Australia needs a compelling vision to drive its space ambitions
Wednesday, 9 November 2016
Securing Australia’s Space Industry, an event co-convened by Lockheed Martin Australia and the Space Industry Association of Australia, to be held at the National Press Club on Wednesday, 9 November 2016.
Australia has a unique opportunity to build a globally competitive, sustainable space industry but it needs a ‘big and compelling’ space vision, with a five- to ten-year stretch goal to make it a reality.
“It may have been unthinkable just a few years ago to say it’s possible for Australia to have a strong space industry,” said UNSW Canberra Rector, Professor Michael Frater.
“But the advent of small satellites, the decreasing cost of space access, and growing value-added service being provided by data owners means we have a unique opportunity to develop an industry both in space and on the ground.
“The window of opportunity is likely to be short, however, so ‘doing nothing’ is not an option. Many countries with smaller economies than Australia’s now have active space programs, and we risk missing the opportunity and simply watching while they benefit from it."
Australia’s space future lies in being actively involved throughout the value chain of space and spatial data, says Professor Frater.
“We should drive innovation and entrepreneurship in space and spatial data throughout the economy—in industry, universities and research organisations.
“We should build national and international partnerships, collaborations and networks to accelerate development cycles and augment the capabilities of the services provided by our space systems.”
Australia’s stretch goal could be to exploit our track record in clever innovation and specific technologies such as autonomous systems.
“One example is to fly a formation of networked small spacecraft as a capability demonstrator for an application that cannot be achieved with a single spacecraft,” he said.
“Such an ambitious project would provide a focus for industry, government and universities to grow a strong space industry in Australia and become an important part of our economy.”
Professor Frater will make his comments in a keynote address to Securing Australia’s Space Industry, an event co-convened by Lockheed Martin Australia and the Space Industry Association of Australia on Wednesday 9 November.
UNSW Canberra is investing $10 million in building a domestic space program known as UNSW Canberra Space, with the goal of doing research in space, “moving beyond the paradigm of processing other peoples’ data on the ground”.
“UNSW Canberra Space, under the leadership of Professor Russell Boyce, has reversed the brain drain, built a space mission team, and now has five confirmed space missions with three more currently undergoing feasibility studies with our partners.

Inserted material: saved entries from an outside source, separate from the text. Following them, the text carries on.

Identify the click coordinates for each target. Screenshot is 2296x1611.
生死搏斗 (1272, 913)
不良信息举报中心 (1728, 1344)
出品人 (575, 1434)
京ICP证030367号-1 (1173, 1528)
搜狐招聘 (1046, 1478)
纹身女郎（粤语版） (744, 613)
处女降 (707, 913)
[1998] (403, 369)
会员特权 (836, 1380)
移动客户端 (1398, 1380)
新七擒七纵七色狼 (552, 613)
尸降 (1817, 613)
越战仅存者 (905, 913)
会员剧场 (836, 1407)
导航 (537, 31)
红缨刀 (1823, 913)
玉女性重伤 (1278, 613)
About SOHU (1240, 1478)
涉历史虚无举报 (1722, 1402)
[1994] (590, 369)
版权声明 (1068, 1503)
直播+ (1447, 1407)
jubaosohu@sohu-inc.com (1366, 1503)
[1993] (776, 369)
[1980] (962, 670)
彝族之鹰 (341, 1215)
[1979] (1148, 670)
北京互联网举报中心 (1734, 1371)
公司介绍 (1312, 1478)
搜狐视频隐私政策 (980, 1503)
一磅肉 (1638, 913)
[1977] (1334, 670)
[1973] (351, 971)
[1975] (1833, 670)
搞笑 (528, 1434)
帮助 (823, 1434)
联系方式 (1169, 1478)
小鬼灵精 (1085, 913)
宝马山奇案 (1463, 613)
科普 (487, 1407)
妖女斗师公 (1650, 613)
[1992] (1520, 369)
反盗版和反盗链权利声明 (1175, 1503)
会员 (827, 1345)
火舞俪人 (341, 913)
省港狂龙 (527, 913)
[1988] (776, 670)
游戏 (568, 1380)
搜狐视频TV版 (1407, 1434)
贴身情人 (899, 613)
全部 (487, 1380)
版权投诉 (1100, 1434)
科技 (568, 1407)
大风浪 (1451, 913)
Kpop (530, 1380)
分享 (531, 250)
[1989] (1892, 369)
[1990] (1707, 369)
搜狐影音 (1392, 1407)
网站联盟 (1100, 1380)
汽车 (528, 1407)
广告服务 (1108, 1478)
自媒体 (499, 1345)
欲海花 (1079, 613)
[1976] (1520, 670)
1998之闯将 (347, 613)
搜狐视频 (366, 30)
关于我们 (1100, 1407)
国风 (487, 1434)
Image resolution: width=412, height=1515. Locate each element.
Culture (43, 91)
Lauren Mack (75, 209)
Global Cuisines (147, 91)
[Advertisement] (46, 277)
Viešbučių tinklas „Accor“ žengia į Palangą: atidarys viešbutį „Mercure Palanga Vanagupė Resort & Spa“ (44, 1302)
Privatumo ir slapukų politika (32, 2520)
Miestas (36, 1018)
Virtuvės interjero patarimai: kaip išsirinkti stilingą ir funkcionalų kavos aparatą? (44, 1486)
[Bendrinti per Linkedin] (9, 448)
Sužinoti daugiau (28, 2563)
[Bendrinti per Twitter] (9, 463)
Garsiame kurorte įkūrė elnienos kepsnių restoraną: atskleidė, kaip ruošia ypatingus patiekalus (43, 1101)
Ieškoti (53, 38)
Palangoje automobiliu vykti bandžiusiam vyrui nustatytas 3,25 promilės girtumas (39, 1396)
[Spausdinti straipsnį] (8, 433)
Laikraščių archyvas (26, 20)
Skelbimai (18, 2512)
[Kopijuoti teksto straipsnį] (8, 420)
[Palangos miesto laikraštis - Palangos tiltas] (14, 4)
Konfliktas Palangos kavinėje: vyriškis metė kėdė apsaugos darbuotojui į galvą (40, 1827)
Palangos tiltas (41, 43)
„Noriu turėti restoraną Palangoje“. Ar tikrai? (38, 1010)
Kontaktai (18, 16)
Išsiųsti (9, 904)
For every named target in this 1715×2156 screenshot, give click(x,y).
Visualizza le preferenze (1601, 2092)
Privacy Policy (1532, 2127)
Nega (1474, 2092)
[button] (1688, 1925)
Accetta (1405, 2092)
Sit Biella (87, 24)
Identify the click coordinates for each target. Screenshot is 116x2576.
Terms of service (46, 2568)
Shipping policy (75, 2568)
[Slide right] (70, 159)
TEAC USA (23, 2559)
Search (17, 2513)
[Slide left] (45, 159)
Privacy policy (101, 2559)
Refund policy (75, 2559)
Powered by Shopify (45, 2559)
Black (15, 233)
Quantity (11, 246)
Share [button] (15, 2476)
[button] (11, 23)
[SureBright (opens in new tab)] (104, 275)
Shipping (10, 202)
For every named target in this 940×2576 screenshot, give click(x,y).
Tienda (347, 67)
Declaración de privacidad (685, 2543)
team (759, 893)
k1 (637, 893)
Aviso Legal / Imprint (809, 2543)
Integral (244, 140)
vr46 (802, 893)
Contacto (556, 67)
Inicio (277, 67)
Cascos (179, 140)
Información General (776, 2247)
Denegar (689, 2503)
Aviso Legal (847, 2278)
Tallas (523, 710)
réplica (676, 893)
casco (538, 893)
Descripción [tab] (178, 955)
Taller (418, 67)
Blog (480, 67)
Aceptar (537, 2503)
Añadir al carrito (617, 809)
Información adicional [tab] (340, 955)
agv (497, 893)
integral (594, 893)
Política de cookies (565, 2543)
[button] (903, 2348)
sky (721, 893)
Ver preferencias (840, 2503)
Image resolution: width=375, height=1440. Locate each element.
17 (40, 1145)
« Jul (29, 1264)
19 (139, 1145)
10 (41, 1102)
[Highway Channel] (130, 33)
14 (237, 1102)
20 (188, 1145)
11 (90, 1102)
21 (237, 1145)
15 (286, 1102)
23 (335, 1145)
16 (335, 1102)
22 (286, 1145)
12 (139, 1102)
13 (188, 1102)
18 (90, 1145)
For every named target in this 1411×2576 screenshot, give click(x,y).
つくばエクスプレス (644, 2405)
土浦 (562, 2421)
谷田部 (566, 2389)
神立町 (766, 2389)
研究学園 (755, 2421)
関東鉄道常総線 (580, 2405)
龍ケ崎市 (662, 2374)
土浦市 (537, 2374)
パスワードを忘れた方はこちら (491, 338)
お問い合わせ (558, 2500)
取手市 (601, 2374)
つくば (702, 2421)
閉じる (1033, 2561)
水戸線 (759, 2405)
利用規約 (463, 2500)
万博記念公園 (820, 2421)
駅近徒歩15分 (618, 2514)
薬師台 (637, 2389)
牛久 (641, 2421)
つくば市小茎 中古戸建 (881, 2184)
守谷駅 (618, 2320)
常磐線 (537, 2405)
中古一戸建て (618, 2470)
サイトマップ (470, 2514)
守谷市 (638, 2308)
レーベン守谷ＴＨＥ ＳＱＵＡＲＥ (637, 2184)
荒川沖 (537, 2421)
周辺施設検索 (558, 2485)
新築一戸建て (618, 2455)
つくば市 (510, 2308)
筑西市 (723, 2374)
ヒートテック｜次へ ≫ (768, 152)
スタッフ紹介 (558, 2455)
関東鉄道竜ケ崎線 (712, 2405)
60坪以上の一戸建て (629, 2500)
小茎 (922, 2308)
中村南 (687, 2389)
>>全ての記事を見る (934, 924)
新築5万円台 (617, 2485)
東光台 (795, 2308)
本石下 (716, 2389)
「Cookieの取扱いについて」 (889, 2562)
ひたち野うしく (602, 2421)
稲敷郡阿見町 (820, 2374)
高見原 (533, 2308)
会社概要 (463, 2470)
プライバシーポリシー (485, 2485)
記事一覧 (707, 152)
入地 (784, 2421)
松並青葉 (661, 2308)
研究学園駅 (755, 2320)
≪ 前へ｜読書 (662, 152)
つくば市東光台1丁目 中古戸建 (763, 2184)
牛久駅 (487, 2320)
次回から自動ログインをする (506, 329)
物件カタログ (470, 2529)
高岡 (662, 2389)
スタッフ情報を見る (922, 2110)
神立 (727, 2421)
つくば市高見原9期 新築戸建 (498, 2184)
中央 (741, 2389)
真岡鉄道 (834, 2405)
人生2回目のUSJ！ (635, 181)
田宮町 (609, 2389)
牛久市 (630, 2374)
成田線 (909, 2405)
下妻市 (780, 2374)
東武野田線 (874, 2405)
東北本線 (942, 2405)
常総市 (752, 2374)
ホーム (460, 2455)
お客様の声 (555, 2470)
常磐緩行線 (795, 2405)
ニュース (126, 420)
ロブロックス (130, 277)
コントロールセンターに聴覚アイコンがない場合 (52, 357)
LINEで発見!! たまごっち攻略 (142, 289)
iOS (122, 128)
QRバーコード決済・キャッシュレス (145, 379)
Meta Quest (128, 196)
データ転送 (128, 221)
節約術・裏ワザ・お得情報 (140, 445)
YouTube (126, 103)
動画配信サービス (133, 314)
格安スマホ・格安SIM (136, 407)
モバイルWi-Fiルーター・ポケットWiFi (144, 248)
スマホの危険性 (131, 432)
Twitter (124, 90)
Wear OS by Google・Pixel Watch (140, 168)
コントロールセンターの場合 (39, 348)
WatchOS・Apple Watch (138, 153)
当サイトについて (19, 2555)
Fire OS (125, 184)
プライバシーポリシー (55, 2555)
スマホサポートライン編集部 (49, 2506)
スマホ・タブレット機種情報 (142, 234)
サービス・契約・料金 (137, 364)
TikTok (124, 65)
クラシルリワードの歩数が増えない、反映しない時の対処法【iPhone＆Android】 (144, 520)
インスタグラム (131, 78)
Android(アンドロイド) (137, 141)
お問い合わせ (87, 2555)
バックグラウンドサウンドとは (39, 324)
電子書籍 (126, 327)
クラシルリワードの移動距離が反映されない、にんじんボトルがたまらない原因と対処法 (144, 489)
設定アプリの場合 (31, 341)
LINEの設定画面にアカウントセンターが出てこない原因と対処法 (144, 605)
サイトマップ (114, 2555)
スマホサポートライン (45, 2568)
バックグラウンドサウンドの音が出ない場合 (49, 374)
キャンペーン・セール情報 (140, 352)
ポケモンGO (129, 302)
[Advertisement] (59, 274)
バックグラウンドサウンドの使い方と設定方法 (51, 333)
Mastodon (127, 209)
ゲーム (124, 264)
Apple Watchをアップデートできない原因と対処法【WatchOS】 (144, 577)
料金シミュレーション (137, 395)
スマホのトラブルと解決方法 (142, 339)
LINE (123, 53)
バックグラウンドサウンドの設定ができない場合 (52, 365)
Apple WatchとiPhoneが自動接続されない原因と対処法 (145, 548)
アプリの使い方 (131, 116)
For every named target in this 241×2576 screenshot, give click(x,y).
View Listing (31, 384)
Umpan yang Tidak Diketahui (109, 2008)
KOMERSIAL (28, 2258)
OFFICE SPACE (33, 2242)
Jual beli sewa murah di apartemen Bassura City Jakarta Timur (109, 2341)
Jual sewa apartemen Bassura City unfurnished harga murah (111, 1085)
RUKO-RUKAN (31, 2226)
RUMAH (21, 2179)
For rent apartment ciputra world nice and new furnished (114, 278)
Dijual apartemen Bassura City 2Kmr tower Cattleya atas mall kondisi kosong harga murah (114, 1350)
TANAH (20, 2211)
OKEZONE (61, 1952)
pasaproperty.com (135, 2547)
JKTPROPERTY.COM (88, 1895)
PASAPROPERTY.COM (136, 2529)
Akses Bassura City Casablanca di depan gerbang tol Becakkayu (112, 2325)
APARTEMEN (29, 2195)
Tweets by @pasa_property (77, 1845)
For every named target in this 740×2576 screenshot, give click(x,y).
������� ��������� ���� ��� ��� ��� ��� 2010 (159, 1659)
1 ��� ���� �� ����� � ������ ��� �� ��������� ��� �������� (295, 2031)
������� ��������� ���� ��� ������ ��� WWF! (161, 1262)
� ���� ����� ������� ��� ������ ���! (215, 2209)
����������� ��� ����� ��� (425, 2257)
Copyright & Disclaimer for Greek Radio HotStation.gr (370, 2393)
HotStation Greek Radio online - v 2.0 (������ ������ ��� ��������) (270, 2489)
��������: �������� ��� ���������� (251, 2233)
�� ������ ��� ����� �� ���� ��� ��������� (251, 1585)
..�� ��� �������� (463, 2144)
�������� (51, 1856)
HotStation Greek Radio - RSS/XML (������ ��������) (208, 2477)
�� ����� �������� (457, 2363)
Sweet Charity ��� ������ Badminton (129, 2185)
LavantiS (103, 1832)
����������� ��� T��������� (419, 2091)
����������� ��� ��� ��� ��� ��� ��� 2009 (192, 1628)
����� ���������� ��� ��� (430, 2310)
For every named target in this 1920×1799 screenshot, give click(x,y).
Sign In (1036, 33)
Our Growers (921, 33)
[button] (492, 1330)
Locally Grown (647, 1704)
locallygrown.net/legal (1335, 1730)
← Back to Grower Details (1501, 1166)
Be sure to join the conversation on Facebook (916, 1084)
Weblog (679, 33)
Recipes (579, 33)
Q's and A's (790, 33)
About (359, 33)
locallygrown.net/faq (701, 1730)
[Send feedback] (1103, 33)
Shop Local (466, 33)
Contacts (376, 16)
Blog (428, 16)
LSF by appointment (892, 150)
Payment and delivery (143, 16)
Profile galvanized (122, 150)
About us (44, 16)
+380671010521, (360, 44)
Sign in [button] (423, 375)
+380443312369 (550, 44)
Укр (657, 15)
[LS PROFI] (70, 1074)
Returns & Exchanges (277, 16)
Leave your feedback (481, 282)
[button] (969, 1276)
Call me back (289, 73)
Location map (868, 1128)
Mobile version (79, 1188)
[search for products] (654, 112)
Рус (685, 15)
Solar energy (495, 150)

“What we have already achieved at UNSW Canberra shows that it can be done, that it can be done in Australia, and it can be done by Australians,” said Professor Frater.
UNSW Canberra’s Master of Space Engineering and Master of Space Operations degrees offer unique up-skilling for Defence and non-Defence professionals working in the space sector and related industries.
“UNSW Canberra is playing a key role in transforming space technology and helping Australia to become an important space-faring nation,” he said.